Prep 0 mins
Cook 1 hr
The recipe is from Fannie Farmer Cookbook (1972 edition). It is a buttery dense cake. I have been making it for years. My family loves this cake. My daughter is especially fond of the ends. I have made it to serve plain or as an ice cream cake topped with a frozen fruit mixture. You must use an electric mixer to get the batter light and fluffy.
- 1 cup butter (no substitutes)
- 1 2⁄3 cups sugar
- 5 eggs
- 2 cups pastry flour or 2 cups cake flour
- 1⁄4 teaspoon salt
- Set oven at 300 degrees.
- Butter and flour 1 large or 2 small loaf pans.
- Cream butter and sugar until light and fluffy.
- Beat in eggs one at a time.
- When creamy fold in the flour and salt.
- Spoon in pan/pans.
- Bake for 1 1/2 hours.
Absolutely delicious.
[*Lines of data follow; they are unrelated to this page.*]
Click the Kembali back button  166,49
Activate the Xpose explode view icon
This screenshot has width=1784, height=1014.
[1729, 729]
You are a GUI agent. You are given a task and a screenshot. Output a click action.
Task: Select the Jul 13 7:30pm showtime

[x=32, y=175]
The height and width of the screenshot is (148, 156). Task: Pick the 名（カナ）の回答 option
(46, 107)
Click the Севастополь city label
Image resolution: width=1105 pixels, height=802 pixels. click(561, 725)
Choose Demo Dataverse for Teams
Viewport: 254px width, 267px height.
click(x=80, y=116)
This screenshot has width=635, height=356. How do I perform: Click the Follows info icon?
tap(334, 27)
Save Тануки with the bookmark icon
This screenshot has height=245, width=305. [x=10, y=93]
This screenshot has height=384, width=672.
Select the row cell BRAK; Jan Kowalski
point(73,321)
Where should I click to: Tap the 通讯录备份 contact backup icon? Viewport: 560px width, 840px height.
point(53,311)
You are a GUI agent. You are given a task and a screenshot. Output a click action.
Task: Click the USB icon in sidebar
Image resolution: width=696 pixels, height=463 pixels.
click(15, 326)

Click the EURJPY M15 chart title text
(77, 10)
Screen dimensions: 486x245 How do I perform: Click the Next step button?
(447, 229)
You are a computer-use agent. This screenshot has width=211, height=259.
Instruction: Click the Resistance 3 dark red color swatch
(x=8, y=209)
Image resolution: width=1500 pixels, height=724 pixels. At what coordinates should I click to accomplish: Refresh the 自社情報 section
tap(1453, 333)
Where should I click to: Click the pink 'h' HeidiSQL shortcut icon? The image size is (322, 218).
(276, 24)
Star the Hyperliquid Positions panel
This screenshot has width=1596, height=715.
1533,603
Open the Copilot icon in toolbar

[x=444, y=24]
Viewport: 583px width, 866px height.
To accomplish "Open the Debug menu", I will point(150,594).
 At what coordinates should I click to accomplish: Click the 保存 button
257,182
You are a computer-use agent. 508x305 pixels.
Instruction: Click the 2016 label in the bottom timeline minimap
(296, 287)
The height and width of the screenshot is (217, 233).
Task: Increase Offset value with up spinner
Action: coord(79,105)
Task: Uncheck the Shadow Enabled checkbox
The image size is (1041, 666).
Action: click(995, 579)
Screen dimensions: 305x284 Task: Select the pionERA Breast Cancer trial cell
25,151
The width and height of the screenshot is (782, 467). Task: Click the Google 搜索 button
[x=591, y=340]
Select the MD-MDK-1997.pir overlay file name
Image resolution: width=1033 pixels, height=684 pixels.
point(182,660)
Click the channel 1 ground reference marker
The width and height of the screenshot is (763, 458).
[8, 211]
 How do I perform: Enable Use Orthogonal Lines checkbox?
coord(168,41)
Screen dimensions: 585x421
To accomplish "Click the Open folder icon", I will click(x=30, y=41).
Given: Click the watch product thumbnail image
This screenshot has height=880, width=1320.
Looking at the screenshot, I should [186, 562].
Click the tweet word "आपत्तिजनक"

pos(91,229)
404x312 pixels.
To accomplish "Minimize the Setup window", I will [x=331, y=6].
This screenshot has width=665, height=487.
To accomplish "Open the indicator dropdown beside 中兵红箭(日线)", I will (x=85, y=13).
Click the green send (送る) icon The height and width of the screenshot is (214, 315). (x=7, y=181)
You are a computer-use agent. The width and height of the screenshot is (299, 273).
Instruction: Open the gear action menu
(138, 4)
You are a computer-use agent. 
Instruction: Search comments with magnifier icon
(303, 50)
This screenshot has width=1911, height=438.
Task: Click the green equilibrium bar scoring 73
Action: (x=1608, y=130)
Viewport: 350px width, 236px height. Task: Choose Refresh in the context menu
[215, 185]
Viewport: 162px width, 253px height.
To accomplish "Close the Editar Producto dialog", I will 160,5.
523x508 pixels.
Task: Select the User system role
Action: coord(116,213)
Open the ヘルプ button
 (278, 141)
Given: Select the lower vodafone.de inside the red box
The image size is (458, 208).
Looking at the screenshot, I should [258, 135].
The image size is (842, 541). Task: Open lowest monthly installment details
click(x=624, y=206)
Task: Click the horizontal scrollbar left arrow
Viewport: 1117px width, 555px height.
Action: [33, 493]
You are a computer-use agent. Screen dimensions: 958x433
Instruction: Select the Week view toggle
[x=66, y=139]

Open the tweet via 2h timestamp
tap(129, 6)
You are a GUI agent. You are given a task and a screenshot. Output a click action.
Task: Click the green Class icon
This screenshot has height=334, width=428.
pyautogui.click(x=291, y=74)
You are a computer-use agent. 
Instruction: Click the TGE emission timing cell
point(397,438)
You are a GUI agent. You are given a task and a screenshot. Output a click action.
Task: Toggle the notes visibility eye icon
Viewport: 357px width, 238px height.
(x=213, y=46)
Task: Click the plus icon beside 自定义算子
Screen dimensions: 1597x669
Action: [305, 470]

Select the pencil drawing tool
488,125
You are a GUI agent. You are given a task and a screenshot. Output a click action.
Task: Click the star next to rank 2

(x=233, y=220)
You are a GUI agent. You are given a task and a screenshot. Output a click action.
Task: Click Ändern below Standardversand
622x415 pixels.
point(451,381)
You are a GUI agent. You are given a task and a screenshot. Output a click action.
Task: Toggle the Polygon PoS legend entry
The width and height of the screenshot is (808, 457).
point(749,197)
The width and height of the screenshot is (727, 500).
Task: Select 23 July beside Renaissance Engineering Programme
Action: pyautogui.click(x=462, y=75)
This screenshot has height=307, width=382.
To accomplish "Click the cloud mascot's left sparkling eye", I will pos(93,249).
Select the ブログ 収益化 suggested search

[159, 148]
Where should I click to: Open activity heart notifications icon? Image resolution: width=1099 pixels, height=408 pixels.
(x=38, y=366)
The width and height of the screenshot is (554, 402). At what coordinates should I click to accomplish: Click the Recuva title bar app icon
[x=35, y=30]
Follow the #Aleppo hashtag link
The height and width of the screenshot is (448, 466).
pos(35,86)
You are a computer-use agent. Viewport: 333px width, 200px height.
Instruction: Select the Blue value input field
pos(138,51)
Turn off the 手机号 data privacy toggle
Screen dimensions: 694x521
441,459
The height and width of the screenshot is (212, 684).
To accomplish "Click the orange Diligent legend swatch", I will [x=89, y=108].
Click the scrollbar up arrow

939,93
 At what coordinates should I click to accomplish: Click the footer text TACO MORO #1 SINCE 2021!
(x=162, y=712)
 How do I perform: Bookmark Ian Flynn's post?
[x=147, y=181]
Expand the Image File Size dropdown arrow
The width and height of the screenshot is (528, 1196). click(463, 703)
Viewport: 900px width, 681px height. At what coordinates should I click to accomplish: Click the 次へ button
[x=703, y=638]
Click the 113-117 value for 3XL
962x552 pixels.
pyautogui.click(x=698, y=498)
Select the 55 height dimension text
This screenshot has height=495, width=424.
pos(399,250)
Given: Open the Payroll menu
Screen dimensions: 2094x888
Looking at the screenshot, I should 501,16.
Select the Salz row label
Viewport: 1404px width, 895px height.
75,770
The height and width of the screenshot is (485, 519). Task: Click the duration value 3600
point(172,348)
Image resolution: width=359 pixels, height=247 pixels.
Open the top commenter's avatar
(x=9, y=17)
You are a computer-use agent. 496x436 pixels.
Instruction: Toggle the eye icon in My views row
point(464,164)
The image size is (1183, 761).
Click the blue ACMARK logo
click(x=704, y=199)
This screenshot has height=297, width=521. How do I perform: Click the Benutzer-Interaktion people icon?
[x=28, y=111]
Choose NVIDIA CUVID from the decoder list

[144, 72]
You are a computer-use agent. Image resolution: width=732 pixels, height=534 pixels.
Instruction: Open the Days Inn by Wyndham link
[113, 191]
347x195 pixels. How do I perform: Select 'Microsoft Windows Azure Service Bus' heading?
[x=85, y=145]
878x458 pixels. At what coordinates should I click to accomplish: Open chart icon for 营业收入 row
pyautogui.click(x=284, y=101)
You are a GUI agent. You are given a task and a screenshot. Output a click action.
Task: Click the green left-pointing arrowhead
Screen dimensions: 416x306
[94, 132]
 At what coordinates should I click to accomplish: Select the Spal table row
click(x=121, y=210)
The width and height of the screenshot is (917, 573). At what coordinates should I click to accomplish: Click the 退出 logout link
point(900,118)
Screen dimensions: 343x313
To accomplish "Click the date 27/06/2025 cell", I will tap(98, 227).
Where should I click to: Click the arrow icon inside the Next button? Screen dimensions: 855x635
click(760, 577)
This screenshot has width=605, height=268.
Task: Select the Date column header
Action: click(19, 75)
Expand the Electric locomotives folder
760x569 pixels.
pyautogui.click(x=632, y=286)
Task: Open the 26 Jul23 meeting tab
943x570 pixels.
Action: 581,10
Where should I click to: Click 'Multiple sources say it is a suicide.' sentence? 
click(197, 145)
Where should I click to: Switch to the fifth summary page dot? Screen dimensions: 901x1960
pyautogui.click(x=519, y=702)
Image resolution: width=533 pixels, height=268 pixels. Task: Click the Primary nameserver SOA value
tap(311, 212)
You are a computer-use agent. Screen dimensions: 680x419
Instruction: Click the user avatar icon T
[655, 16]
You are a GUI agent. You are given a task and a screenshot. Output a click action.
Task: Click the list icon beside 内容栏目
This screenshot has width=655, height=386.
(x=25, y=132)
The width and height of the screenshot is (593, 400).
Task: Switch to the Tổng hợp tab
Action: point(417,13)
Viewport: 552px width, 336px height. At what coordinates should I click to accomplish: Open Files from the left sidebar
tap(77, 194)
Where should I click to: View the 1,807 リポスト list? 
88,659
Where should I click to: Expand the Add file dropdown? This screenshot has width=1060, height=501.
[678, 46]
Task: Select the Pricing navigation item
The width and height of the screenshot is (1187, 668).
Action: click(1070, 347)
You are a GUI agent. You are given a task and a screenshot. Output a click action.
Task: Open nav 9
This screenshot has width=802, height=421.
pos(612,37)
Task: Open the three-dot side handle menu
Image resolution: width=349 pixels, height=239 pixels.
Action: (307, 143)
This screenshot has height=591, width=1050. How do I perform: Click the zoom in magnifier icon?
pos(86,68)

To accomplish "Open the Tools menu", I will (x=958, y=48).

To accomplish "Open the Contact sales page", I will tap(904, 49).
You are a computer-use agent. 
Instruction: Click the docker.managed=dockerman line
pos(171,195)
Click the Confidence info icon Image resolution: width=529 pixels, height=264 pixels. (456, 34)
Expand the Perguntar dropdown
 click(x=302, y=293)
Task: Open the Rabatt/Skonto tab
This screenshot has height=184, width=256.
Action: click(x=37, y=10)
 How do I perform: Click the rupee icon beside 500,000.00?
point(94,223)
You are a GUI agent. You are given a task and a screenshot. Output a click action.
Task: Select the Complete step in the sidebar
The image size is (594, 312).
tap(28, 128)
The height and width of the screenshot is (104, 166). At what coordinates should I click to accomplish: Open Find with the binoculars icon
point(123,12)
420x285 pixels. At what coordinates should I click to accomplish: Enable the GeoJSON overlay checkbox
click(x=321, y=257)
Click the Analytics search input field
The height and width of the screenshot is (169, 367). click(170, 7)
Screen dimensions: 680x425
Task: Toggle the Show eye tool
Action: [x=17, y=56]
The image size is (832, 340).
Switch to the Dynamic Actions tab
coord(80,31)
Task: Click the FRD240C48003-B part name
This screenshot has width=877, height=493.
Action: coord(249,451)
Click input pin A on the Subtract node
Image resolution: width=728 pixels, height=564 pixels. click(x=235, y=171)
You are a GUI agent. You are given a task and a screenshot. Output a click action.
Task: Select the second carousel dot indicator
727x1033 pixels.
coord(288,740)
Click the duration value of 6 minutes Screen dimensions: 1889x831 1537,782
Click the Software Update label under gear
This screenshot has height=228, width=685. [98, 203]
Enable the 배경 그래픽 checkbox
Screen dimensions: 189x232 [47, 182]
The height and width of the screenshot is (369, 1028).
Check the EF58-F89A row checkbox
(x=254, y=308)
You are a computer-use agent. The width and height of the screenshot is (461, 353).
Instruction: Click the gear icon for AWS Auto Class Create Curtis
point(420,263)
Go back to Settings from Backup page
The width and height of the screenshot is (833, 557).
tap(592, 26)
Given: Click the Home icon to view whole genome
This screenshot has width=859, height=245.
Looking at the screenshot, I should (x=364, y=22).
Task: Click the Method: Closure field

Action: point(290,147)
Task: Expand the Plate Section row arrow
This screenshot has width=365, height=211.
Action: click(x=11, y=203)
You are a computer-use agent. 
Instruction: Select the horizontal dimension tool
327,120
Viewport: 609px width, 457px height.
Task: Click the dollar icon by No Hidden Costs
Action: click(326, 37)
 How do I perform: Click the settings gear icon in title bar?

Made exactly as written and would not change a thing. Light and moist. And yes Toni, I eat your end piece. LOL :) thanks Hot Pans for sharing.
Delicious! Made as directed. A classic worth making time and again. Thank you, Chef Hot Pans! Made for PAC Spring '09.
Perfect!!! I had not made a pound cake before this recipe, always bought Sara Lee's Pound Cake. And I have to totally agree with 4-H Mom's experience of smelling this cooking, it is the best smell for baked goods!!! I had a piece for breakfast the next morning and it is delicious!!! I am now using the rest of the cake for another recipe that called for pound cake, strawberries, pudding and whipped topping. It is so moist and buttery delicious!!! Made for PAC Spring 09!!! Thanks for sharing your recipe Chef Hot Pans!!!